Hi Ernie, you are correct, there is no notion of function at this level, just a CPU executing instructions in RAM. 0x0001080E is the current value of EIP. This is very low level debugging :)

Maybe an inspiration would be to look at how ghidra is handling this case. When connecting to GDB via ghidra, it will request memory around the program counter and build a disassembly view from that.

epasveer commented 1 year ago

Hi Kevin,

This is very low level debugging :) Yes, the dark art. :^)

I'll look at ghidra. Also, I think I may be able to duplicate the problem. I have a test assembly program but it has the notion of a "_start" function. So Seer is happy with that. Your code sounds even lowel-level than that.

I think I understand what's happening. I'll work on some things.

epasveer commented 1 year ago

I'm able to reproduce the problem. I've created a simple assembly program and then stripped all debug info from the binary.

I'll work on getting this fixed.

epasveer commented 1 year ago

Hi Kevin, others.

I've added a mode for the Assembly editor. See the Config dialog for Assembly.

image

It seems I was using gdb's disassembly command that took the $PC and figured out the start and end address for the function that $PC was in.

However, for pure assembly programs, or for executables that have their debug info stripped, this gdb command would fail. Thus leaving the Assembly editor empty.

gdb has another disassembly command that can take an address and length of bytes.

I've added a mode (Function or Lenght) to Seer where you can choose one or the other. If you use Length, you can specify the number of bytes to fetch in a go.

When you get to the end of that, the next "stepi" command will fetch the next N bytes of instructions.

I'm not totally happy with what I've done. Give it a try with the latest snapshot. Let me know.

Thanks for your input!

kevinferrare commented 1 year ago

So I rebuilt it, did the setup in the settings, and now I can see the assembly, this is pretty cool !!!

Breakpoints are working, I can view and edit registers:

image

Still a bit counter intuitive for new users I think, but it's working and usable, thank you for this, I am finally going to use seer in my debugging sessions instead of the command line!

One thing that would be cool would be to request new bytes when the user scrolls down in the view, and to allow the user to jump to a location so that he can set breakpoints there from this window, but this has nothing to do with this issue :)

epasveer commented 1 year ago

Thanks for the screenshot.

I see you figured out how to remove the right tabs (thread/stack info). If you don't care about the source/symbol info, you can drag up the variable/register info tab upwards. You'll be left with just a larger tab for viewing registers and values.

epasveer commented 1 year ago

I'll likely close this task and open a new task for the other suggestions.

To clarify.

to request new bytes when the user scrolls down in the view,

When scrolling down, you want more assembly to be shown after the current assembly? Extending it by some amount of bytes. The current assembly is not deleted. Just more is added when the scrollbar nears the end of the current assembly.

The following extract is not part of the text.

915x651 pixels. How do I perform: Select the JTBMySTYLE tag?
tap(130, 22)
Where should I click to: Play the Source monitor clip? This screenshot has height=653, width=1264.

and to allow the user to jump to a location so that he can set breakpoints there

I can add a way to enter a new address to disassemble. Likely I'll make the "PC" field in the Assembly view editable. Once you visit another address to set a breakpoint, how would you want to go back to the current address?

Still a bit counter intuitive for new users

If you could expand on this, I'd appreciate it. There's lots I can do to make the experience better.

kevinferrare commented 1 year ago

Thank you for the tip, it's even better like that: image

Yes, this is what I meant. Here is my full feedback:

Sorry if this seems like a lot, but those are the things that came to my mind while using it.

And also I didn't say it, but thank you for creating this software!

I tried a lot of clients and this is the only GUI one that is usable in stub mode, I am actually very very happy :smile:

epasveer commented 1 year ago

Awesome! Thanks for the suggestions. I'll give them some thought and will create tasks for them.

epasveer commented 1 year ago

Closing this task. New discussion can happen in #127.